Once training is complete, we use Evidently to track the health of models as new data arrives and data drift becomes significant. Evidently allows users to manually set thresholds for model performance, which automatically signal Evidently for the need to retrain. We also have a web dashboard utilizing Grafana, which allows analysts to do data exploration and dig deeper into model results through a web UI without having to get into the weeds of the earlier stages of the pipeline.

Post-Deployment Project Development

One of our goals is to make ORBS able to be packaged and handed off to interested parties without having to do an untenable amount of transition work ourselves. To this end, part of our work over the 2023 period was rebuilding the ORBS repository using the Cookie Cutter Data Science model as its foundation.
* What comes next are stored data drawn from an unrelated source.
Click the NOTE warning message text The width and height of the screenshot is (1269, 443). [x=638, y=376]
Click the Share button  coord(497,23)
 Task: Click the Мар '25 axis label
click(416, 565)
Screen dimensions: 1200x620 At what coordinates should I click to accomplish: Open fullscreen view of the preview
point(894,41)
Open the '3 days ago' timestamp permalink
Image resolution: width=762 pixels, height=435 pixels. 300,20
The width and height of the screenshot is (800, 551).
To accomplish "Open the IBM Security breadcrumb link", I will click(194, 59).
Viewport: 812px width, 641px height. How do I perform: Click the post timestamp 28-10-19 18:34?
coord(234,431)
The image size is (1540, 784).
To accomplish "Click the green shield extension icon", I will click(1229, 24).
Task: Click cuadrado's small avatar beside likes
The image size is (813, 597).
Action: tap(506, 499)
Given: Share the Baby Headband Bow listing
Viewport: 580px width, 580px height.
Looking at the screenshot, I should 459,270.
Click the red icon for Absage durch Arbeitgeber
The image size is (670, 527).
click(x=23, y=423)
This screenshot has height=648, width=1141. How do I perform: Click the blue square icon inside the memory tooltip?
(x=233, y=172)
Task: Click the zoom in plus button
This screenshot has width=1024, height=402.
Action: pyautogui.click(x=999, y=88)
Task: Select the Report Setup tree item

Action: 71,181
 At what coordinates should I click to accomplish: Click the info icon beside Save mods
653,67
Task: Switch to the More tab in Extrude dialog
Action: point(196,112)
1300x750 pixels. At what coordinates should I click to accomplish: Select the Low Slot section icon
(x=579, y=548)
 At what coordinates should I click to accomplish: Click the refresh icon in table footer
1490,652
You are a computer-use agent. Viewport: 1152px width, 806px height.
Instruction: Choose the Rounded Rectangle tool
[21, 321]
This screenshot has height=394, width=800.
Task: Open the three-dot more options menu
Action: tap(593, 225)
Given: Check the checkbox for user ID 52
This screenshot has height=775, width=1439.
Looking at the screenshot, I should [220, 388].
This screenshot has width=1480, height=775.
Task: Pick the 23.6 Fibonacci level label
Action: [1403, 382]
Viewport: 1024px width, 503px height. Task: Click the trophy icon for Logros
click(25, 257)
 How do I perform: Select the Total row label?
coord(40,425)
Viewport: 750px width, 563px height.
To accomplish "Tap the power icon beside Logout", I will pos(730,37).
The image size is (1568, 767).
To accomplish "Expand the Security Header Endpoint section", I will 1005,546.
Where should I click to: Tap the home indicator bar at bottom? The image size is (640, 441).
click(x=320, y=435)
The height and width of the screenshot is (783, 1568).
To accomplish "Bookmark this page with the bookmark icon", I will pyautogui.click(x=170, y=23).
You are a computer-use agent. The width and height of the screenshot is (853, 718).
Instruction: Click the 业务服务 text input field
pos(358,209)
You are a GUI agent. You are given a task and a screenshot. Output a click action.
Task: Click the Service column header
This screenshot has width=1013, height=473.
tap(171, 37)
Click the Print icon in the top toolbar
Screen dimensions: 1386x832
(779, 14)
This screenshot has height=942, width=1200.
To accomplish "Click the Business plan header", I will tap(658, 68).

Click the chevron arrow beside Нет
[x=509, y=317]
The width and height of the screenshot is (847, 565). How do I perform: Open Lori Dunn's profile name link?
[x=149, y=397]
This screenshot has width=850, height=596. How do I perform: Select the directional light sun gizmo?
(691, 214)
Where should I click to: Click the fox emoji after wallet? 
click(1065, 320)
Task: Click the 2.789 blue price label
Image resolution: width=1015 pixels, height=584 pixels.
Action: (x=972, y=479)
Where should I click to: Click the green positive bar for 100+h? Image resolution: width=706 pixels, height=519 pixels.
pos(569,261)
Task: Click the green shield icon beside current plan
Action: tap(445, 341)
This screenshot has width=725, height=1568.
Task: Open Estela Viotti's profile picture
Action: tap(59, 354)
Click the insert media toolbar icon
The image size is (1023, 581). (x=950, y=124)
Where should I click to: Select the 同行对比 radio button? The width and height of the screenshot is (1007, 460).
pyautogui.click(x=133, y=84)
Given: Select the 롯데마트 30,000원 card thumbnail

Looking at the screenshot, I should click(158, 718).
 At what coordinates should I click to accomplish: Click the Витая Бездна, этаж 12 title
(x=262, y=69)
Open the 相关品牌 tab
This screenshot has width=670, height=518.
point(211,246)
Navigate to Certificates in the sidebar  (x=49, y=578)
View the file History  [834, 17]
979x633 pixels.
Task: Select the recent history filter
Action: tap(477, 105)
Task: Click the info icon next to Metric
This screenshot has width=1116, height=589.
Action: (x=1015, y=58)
By standardizing the project structure, we hope that any data scientist wishing to deploy or develop using ORBS will be able to easily understand and edit our code base. This is also why we modularized and leveraged industry-standard platforms like DVC, Feast, MLFlow, Evidently, and Grafana. Any developer with a working understanding of one of these platforms should be able to manage any required changes to a module based on that platform. For example, if ML model performance is degrading as time goes on, model tuning and training can be managed from within MLFlow exclusively.

Future Work

While ORBS is currently a fully functional end-to-end ML pipeline, at many points along the pipeline we have made specific choices that apply to our data specifically. Moving forward, we hope to build up each module of the project so that users will have more options for handling feature engineering, more ML models for training, more dashboards for results visualization, and more platforms for recommender deployment. We also hope to work with analysts who are using ORBS to get feedback on what needs they have that ORBS can fulfill and iterate to that end.

This material is based upon work done, in whole or in part, in coordination with the Department of Defense (DoD). Any opinions, findings, conclusions, or recommendations expressed in this material are those of the author(s) and do not necessarily reflect the views of the DoD and/or any agency or entity of the United States Government.